◆ Belge bölümü ◆
Polaris reklamı: “Yıkılıyor!”
27 nisan 2003
Tofita teklamlarında, “Yıkılıyor!” diye bir söz var. Bir türlü anlamamıştım ne anlama geldiğini... Ta ki, kızım Polaris reklamından söz edinceye kadar...
Kızım Deniz, 19 yaşında. Bu yıl liseyi bitiriyor. İki yıldır inanılmaz bir eforla ÖSS’ye hazırlanıyor. Sürekli zaman baskısı altında. “Asmalı Konak” hariç TV’de pek bir şey izlemez. Tabiî bu arada dizi arasına giren reklamlara da ister istemez bakmak durumunda.
Benim tipik okurum sayılmaz. Onun ilgi alanına henüz giremiyorum... Geçenlerde birden bire “Baba, şu Seda Sayan’lı Polaris reklamını yazsana. Dayanılacak gibi değil!” demez mi...
Onu kırmak hayatta düşüneceğim son şey.
Kızım ne kadar nefret etse de, Polaris reklamı bence bu hafta ilk 10’da... Nedeni çok basit. Hem kültürü, hem değerleri, hem mesajı, hem anlatım dili hedef kitlesi ile tam olarak buluşuyor da ondan.
Bizim kuruluşta haftada bir yapılan şirket içi eğitimlerden sonuncusunda Türkiye’nin en büyük medya satın alma şirketi Universal Medya’dan Neslihan Olcay hanım bize ders verdi. Dersin bir bölümünde konu o reklama geldi. Neslihan Hanımın tespiti çok netti: “Seda Sayan’ın hedef kitlesi üzerinde acaip bir etkisi var. Seyircileri o ne derse inanıyorlar sanki. Reklam hedefini 12’den vurdu...”

◆ Sağlanan malzeme ◆

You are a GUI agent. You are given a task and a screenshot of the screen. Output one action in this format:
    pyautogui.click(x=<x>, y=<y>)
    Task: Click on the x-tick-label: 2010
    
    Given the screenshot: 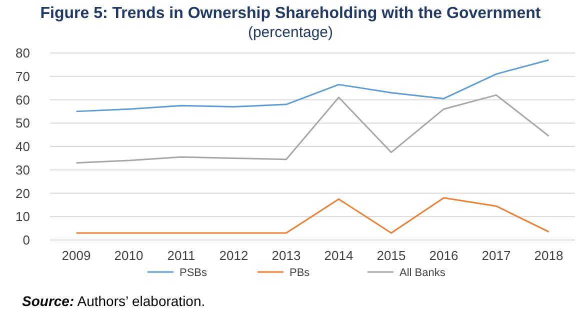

◆ Görevler ve alıştırmalar ◆
- 1) Polaris reklamıyla ilgili yazının "Kızım Deniz, 19" ifadesinden başlayıp "düşüneceğim son şey." ifadesi de dahil olmak üzere olan kısmını harfi harfine aktarın.
- 2) Polaris reklamıyla ilgili yazıya göre şirket içi eğitimde ders veren Neslihan Olcay hangi şirkettendir?
- 3) Polaris reklamıyla ilgili yazıyı kaldığı yerden devam ettirin.

◆ Alıştırmanın cevapları ◆
- 1)
Kızım Deniz, 19 yaşında. Bu yıl liseyi bitiriyor. İki yıldır inanılmaz bir eforla ÖSS’ye hazırlanıyor. Sürekli zaman baskısı altında. “Asmalı Konak” hariç TV’de pek bir şey izlemez. Tabiî bu arada dizi arasına giren reklamlara da ister istemez bakmak durumunda.
Benim tipik okurum sayılmaz. Onun ilgi alanına henüz giremiyorum... Geçenlerde birden bire “Baba, şu Seda Sayan’lı Polaris reklamını yazsana. Dayanılacak gibi değil!” demez mi...
Onu kırmak hayatta düşüneceğim son şey.

- 2) Türkiye'nin en büyük medya satın alma şirketi Universal Medya'dandır.

- 3)
Şimdi ne yapacağız. Bir yanda sayıları hiç de az olmayan kızım gibi düşünenler; öte yanda, niye tebrik edildiği anlaşılmayan bir terlik markası ve Seda Sayan’ın kapıdaki şaşkın oğlana, fakat algılamada seyircinin kafasına, yerli yersiz fırlattığı terlikleri kapışanlar,...
Hakikat ve gerçeklik (realite) üstüste oturmuyor. Örneğin hakikat, “Hiçbir zaman yalan söylemeyeceksin!” diyor. Gerçeklikte günde irili ufaklı kaç yalan söylüyoruz acaba? Hakikat, “İnsan öldürmeyeceksin!” diyor. PKK ile savaşta, Irak savaşında kaç onbin insan öldürüldü.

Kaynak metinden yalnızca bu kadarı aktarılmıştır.